Dans le même temps nos sociétés peinent à apporter des réponses à des besoins sociaux prioritaires, comme la santé, le logement, l’alimentation saine, l’éducation, le vieillissement des populations, ... et à permettre à chacun d’acquérir une autonomie économique par le travail.
Un rééquilibrage s’impose et l’heure de l’innovation sociale a sonné, pour plusieurs raisons :
- la prise de conscience que les mécanismes de marché tournés vers la lucrativité ne parviennent pas à eux seuls à satisfaire les besoins sociaux de base ou émergents. Les évolutions démographiques, telles que le vieillissement des populations en Europe, génèrent de nouveaux besoins massifs de services et nous obligent à repenser les modèles économiques et d’organisation. Les mutations technologiques accroissent des inégalités sociales qui se creusent, dans l’accès à la téléphonie, au numérique, aux énergies nouvelles.

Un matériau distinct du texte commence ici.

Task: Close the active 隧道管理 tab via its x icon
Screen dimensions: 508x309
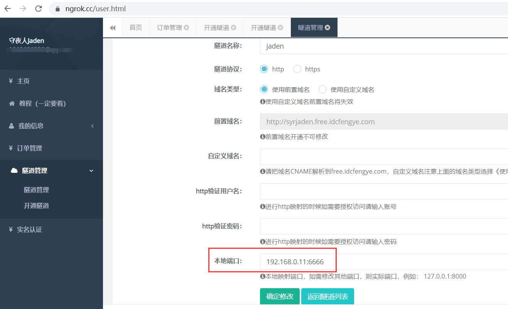Action: coord(327,28)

- les politiques sociales redistributives du welfare state, les services publics et leurs modalités de production et de distribution élaborées à l’heure des 30 glorieuses, avant la mondialisation, ne correspondent plus aujourd’hui. La mise en question de ces politiques sociales redistributives, amorcée depuis plusieurs années, est amplifiée à l’extrême par la crise des finances publiques. Les Conseils Généraux sont les plus sous contraintes avec le RSA, l’APA, et l’ensemble de leurs budgets sociaux. Nombreux sont au bord de la cessation de paiement. Quant à l’Etat il pare au plus pressé sous la pression des agences de notation.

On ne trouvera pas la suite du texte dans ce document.